------ RECORDED DATA
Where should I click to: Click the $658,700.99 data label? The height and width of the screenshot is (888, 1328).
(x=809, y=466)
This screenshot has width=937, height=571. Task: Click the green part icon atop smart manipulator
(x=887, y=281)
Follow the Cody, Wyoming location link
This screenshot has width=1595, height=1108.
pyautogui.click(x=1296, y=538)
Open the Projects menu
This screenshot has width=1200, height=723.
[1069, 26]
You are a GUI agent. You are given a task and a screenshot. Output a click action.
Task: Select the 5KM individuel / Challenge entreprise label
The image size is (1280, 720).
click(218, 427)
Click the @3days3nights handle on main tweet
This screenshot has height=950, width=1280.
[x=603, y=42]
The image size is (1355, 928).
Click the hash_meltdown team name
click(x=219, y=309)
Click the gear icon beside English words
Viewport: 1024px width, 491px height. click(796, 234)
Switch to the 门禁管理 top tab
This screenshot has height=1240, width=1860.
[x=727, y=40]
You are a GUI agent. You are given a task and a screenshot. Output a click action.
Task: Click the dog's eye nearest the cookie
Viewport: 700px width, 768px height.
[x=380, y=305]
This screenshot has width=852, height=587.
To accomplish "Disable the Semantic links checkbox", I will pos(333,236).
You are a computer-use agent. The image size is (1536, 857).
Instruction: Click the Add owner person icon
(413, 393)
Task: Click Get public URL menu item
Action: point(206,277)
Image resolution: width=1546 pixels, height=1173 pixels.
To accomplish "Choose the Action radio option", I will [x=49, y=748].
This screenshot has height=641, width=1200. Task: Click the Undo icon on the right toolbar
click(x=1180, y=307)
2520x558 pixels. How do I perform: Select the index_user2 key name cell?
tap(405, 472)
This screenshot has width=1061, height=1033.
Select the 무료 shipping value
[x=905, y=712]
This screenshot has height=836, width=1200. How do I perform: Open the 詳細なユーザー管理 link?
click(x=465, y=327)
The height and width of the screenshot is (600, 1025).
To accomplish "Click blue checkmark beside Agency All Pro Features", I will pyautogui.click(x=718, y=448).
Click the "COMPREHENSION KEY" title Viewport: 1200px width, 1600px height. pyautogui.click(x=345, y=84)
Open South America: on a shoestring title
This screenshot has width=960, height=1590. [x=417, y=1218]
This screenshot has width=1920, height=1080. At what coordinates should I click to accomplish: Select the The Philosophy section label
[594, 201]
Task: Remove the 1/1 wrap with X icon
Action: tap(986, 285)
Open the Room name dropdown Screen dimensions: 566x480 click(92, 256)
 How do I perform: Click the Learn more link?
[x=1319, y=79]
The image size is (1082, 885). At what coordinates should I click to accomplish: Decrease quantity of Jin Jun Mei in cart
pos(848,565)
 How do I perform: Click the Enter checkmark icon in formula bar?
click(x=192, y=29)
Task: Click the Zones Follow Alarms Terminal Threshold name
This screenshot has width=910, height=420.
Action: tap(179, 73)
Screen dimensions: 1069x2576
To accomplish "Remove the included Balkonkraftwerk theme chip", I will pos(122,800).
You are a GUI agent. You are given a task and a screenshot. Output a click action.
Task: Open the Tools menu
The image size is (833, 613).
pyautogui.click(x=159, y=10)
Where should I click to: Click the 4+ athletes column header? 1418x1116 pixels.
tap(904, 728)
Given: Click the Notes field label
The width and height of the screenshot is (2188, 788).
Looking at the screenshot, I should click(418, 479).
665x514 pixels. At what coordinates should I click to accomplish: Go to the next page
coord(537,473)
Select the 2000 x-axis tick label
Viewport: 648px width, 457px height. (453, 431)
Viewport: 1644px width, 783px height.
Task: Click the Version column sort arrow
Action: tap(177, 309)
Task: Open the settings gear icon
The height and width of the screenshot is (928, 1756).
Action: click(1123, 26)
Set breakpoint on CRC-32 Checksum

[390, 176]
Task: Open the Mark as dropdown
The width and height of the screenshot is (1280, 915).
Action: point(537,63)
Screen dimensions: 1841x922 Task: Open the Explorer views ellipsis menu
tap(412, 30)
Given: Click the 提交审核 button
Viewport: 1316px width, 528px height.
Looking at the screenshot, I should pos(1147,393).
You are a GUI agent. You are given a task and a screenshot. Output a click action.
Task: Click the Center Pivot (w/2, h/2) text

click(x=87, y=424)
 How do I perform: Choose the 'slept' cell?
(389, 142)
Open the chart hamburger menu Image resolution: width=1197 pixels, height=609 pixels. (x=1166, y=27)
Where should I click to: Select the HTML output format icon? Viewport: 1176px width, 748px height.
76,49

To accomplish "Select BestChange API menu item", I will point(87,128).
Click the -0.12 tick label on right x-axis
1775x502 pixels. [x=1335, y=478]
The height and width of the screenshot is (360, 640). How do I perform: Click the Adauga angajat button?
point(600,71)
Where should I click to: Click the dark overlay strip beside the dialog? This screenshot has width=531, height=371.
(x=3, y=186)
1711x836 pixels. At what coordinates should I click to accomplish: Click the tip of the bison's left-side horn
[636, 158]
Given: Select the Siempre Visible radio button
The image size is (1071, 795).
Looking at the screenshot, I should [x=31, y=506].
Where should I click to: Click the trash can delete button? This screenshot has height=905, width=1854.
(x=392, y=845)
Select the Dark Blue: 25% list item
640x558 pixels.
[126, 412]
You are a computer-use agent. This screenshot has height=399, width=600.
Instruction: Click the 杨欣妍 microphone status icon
------------
WHAT YOU SHOULD DO
Transcribe the records above exactly.

TASK RESULT
Where should I click to: Click the $658,700.99 data label? The height and width of the screenshot is (888, 1328).
(x=809, y=466)
This screenshot has width=937, height=571. Task: Click the green part icon atop smart manipulator
(x=887, y=281)
Follow the Cody, Wyoming location link
This screenshot has width=1595, height=1108.
pyautogui.click(x=1296, y=538)
Open the Projects menu
This screenshot has width=1200, height=723.
[1069, 26]
You are a GUI agent. You are given a task and a screenshot. Output a click action.
Task: Select the 5KM individuel / Challenge entreprise label
The image size is (1280, 720).
click(218, 427)
Click the @3days3nights handle on main tweet
This screenshot has height=950, width=1280.
[x=603, y=42]
The image size is (1355, 928).
Click the hash_meltdown team name
click(x=219, y=309)
Click the gear icon beside English words
Viewport: 1024px width, 491px height. click(796, 234)
Switch to the 门禁管理 top tab
This screenshot has height=1240, width=1860.
[x=727, y=40]
You are a GUI agent. You are given a task and a screenshot. Output a click action.
Task: Click the dog's eye nearest the cookie
Viewport: 700px width, 768px height.
[x=380, y=305]
This screenshot has width=852, height=587.
To accomplish "Disable the Semantic links checkbox", I will pos(333,236).
You are a computer-use agent. The image size is (1536, 857).
Instruction: Click the Add owner person icon
(413, 393)
Task: Click Get public URL menu item
Action: point(206,277)
Image resolution: width=1546 pixels, height=1173 pixels.
To accomplish "Choose the Action radio option", I will [x=49, y=748].
This screenshot has height=641, width=1200. Task: Click the Undo icon on the right toolbar
click(x=1180, y=307)
2520x558 pixels. How do I perform: Select the index_user2 key name cell?
tap(405, 472)
This screenshot has width=1061, height=1033.
Select the 무료 shipping value
[x=905, y=712]
This screenshot has height=836, width=1200. How do I perform: Open the 詳細なユーザー管理 link?
click(x=465, y=327)
The height and width of the screenshot is (600, 1025).
To accomplish "Click blue checkmark beside Agency All Pro Features", I will pyautogui.click(x=718, y=448).
Click the "COMPREHENSION KEY" title Viewport: 1200px width, 1600px height. pyautogui.click(x=345, y=84)
Open South America: on a shoestring title
This screenshot has width=960, height=1590. [x=417, y=1218]
This screenshot has width=1920, height=1080. At what coordinates should I click to accomplish: Select the The Philosophy section label
[594, 201]
Task: Remove the 1/1 wrap with X icon
Action: tap(986, 285)
Open the Room name dropdown Screen dimensions: 566x480 click(92, 256)
 How do I perform: Click the Learn more link?
[x=1319, y=79]
The image size is (1082, 885). At what coordinates should I click to accomplish: Decrease quantity of Jin Jun Mei in cart
pos(848,565)
 How do I perform: Click the Enter checkmark icon in formula bar?
click(x=192, y=29)
Task: Click the Zones Follow Alarms Terminal Threshold name
This screenshot has width=910, height=420.
Action: tap(179, 73)
Screen dimensions: 1069x2576
To accomplish "Remove the included Balkonkraftwerk theme chip", I will pos(122,800).
You are a GUI agent. You are given a task and a screenshot. Output a click action.
Task: Open the Tools menu
The image size is (833, 613).
pyautogui.click(x=159, y=10)
Where should I click to: Click the 4+ athletes column header? 1418x1116 pixels.
tap(904, 728)
Given: Click the Notes field label
The width and height of the screenshot is (2188, 788).
Looking at the screenshot, I should click(418, 479).
665x514 pixels. At what coordinates should I click to accomplish: Go to the next page
coord(537,473)
Select the 2000 x-axis tick label
Viewport: 648px width, 457px height. (453, 431)
Viewport: 1644px width, 783px height.
Task: Click the Version column sort arrow
Action: tap(177, 309)
Task: Open the settings gear icon
The height and width of the screenshot is (928, 1756).
Action: click(1123, 26)
Set breakpoint on CRC-32 Checksum

[390, 176]
Task: Open the Mark as dropdown
The width and height of the screenshot is (1280, 915).
Action: point(537,63)
Screen dimensions: 1841x922 Task: Open the Explorer views ellipsis menu
tap(412, 30)
Given: Click the 提交审核 button
Viewport: 1316px width, 528px height.
Looking at the screenshot, I should pos(1147,393).
You are a GUI agent. You are given a task and a screenshot. Output a click action.
Task: Click the Center Pivot (w/2, h/2) text

click(x=87, y=424)
 How do I perform: Choose the 'slept' cell?
(389, 142)
Open the chart hamburger menu Image resolution: width=1197 pixels, height=609 pixels. (x=1166, y=27)
Where should I click to: Select the HTML output format icon? Viewport: 1176px width, 748px height.
76,49

To accomplish "Select BestChange API menu item", I will point(87,128).
Click the -0.12 tick label on right x-axis
1775x502 pixels. [x=1335, y=478]
The height and width of the screenshot is (360, 640). How do I perform: Click the Adauga angajat button?
point(600,71)
Where should I click to: Click the dark overlay strip beside the dialog? This screenshot has width=531, height=371.
(x=3, y=186)
1711x836 pixels. At what coordinates should I click to accomplish: Click the tip of the bison's left-side horn
[636, 158]
Given: Select the Siempre Visible radio button
The image size is (1071, 795).
Looking at the screenshot, I should [x=31, y=506].
Where should I click to: Click the trash can delete button? This screenshot has height=905, width=1854.
(x=392, y=845)
Select the Dark Blue: 25% list item
640x558 pixels.
[126, 412]
You are a computer-use agent. This screenshot has height=399, width=600.
Instruction: Click the 杨欣妍 microphone status icon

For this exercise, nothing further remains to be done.